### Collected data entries
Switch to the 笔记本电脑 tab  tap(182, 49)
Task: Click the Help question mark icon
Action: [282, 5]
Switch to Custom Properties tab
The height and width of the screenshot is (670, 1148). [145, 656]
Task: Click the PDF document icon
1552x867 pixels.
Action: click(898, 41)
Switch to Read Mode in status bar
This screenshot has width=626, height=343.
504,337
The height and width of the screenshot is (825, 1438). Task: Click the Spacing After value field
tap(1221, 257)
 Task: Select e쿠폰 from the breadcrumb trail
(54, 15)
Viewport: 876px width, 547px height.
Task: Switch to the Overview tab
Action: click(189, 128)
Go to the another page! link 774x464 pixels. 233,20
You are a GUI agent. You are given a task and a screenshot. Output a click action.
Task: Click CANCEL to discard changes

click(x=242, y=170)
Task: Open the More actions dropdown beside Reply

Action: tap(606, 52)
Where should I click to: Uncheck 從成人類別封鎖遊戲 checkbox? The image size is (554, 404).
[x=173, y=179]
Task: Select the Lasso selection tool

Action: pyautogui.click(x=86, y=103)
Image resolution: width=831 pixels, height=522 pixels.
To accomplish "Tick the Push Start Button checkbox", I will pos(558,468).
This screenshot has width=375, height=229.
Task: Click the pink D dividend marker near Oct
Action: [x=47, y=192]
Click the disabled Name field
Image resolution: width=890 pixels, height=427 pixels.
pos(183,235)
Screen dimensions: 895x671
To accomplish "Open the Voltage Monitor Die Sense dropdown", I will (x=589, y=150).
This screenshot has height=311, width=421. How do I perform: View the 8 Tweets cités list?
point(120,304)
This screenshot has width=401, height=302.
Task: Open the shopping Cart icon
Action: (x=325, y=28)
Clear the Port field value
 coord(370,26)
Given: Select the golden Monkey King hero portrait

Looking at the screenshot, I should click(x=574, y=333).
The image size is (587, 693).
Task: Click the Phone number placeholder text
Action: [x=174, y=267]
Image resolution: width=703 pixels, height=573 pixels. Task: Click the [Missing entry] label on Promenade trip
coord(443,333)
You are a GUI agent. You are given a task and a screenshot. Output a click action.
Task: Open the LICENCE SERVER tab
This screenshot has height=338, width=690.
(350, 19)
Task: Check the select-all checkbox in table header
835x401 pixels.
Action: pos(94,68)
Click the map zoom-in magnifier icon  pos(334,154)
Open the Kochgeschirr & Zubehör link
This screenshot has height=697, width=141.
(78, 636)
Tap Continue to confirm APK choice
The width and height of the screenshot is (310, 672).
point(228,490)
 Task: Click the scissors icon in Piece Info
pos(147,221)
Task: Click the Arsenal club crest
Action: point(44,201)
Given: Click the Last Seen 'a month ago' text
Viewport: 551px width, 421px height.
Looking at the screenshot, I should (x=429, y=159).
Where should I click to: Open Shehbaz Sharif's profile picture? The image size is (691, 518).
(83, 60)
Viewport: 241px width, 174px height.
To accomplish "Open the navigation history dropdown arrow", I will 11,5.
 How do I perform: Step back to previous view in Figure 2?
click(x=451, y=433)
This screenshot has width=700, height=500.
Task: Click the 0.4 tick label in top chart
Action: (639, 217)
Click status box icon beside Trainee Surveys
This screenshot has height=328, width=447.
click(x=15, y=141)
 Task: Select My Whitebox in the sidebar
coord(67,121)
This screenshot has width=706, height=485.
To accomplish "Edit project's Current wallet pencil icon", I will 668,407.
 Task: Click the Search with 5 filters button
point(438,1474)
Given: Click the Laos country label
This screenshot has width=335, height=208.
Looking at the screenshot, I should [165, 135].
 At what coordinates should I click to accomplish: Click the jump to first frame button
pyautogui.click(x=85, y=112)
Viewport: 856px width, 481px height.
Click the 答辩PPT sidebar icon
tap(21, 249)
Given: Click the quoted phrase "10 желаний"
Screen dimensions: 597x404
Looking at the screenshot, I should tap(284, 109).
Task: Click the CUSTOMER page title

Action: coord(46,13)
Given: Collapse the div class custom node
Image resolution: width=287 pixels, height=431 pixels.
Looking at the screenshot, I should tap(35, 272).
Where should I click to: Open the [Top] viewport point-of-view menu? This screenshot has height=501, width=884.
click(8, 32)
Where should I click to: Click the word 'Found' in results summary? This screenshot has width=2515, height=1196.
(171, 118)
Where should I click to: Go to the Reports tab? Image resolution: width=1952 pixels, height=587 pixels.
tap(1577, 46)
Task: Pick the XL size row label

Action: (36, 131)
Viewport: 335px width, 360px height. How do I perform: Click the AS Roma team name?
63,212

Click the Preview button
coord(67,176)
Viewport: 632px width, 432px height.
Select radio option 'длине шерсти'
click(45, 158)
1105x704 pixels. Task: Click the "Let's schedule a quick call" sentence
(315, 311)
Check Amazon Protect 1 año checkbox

### EXERCISE REQUIREMENTS
All records are to be restated exactly, from the first line to the last line.

### RESULT OF THIS TASK
Switch to the 笔记本电脑 tab  tap(182, 49)
Task: Click the Help question mark icon
Action: [282, 5]
Switch to Custom Properties tab
The height and width of the screenshot is (670, 1148). [145, 656]
Task: Click the PDF document icon
1552x867 pixels.
Action: click(898, 41)
Switch to Read Mode in status bar
This screenshot has width=626, height=343.
504,337
The height and width of the screenshot is (825, 1438). Task: Click the Spacing After value field
tap(1221, 257)
 Task: Select e쿠폰 from the breadcrumb trail
(54, 15)
Viewport: 876px width, 547px height.
Task: Switch to the Overview tab
Action: click(189, 128)
Go to the another page! link 774x464 pixels. 233,20
You are a GUI agent. You are given a task and a screenshot. Output a click action.
Task: Click CANCEL to discard changes

click(x=242, y=170)
Task: Open the More actions dropdown beside Reply

Action: tap(606, 52)
Where should I click to: Uncheck 從成人類別封鎖遊戲 checkbox? The image size is (554, 404).
[x=173, y=179]
Task: Select the Lasso selection tool

Action: pyautogui.click(x=86, y=103)
Image resolution: width=831 pixels, height=522 pixels.
To accomplish "Tick the Push Start Button checkbox", I will pos(558,468).
This screenshot has width=375, height=229.
Task: Click the pink D dividend marker near Oct
Action: [x=47, y=192]
Click the disabled Name field
Image resolution: width=890 pixels, height=427 pixels.
pos(183,235)
Screen dimensions: 895x671
To accomplish "Open the Voltage Monitor Die Sense dropdown", I will (x=589, y=150).
This screenshot has height=311, width=421. How do I perform: View the 8 Tweets cités list?
point(120,304)
This screenshot has width=401, height=302.
Task: Open the shopping Cart icon
Action: (x=325, y=28)
Clear the Port field value
 coord(370,26)
Given: Select the golden Monkey King hero portrait

Looking at the screenshot, I should click(x=574, y=333).
The image size is (587, 693).
Task: Click the Phone number placeholder text
Action: [x=174, y=267]
Image resolution: width=703 pixels, height=573 pixels. Task: Click the [Missing entry] label on Promenade trip
coord(443,333)
You are a GUI agent. You are given a task and a screenshot. Output a click action.
Task: Open the LICENCE SERVER tab
This screenshot has height=338, width=690.
(350, 19)
Task: Check the select-all checkbox in table header
835x401 pixels.
Action: pos(94,68)
Click the map zoom-in magnifier icon  pos(334,154)
Open the Kochgeschirr & Zubehör link
This screenshot has height=697, width=141.
(78, 636)
Tap Continue to confirm APK choice
The width and height of the screenshot is (310, 672).
point(228,490)
 Task: Click the scissors icon in Piece Info
pos(147,221)
Task: Click the Arsenal club crest
Action: point(44,201)
Given: Click the Last Seen 'a month ago' text
Viewport: 551px width, 421px height.
Looking at the screenshot, I should (x=429, y=159).
Where should I click to: Open Shehbaz Sharif's profile picture? The image size is (691, 518).
(83, 60)
Viewport: 241px width, 174px height.
To accomplish "Open the navigation history dropdown arrow", I will 11,5.
 How do I perform: Step back to previous view in Figure 2?
click(x=451, y=433)
This screenshot has width=700, height=500.
Task: Click the 0.4 tick label in top chart
Action: (639, 217)
Click status box icon beside Trainee Surveys
This screenshot has height=328, width=447.
click(x=15, y=141)
 Task: Select My Whitebox in the sidebar
coord(67,121)
This screenshot has width=706, height=485.
To accomplish "Edit project's Current wallet pencil icon", I will 668,407.
 Task: Click the Search with 5 filters button
point(438,1474)
Given: Click the Laos country label
This screenshot has width=335, height=208.
Looking at the screenshot, I should [165, 135].
 At what coordinates should I click to accomplish: Click the jump to first frame button
pyautogui.click(x=85, y=112)
Viewport: 856px width, 481px height.
Click the 答辩PPT sidebar icon
tap(21, 249)
Given: Click the quoted phrase "10 желаний"
Screen dimensions: 597x404
Looking at the screenshot, I should tap(284, 109).
Task: Click the CUSTOMER page title

Action: coord(46,13)
Given: Collapse the div class custom node
Image resolution: width=287 pixels, height=431 pixels.
Looking at the screenshot, I should tap(35, 272).
Where should I click to: Open the [Top] viewport point-of-view menu? This screenshot has height=501, width=884.
click(8, 32)
Where should I click to: Click the word 'Found' in results summary? This screenshot has width=2515, height=1196.
(171, 118)
Where should I click to: Go to the Reports tab? Image resolution: width=1952 pixels, height=587 pixels.
tap(1577, 46)
Task: Pick the XL size row label

Action: (36, 131)
Viewport: 335px width, 360px height. How do I perform: Click the AS Roma team name?
63,212

Click the Preview button
coord(67,176)
Viewport: 632px width, 432px height.
Select radio option 'длине шерсти'
click(45, 158)
1105x704 pixels. Task: Click the "Let's schedule a quick call" sentence
(315, 311)
Check Amazon Protect 1 año checkbox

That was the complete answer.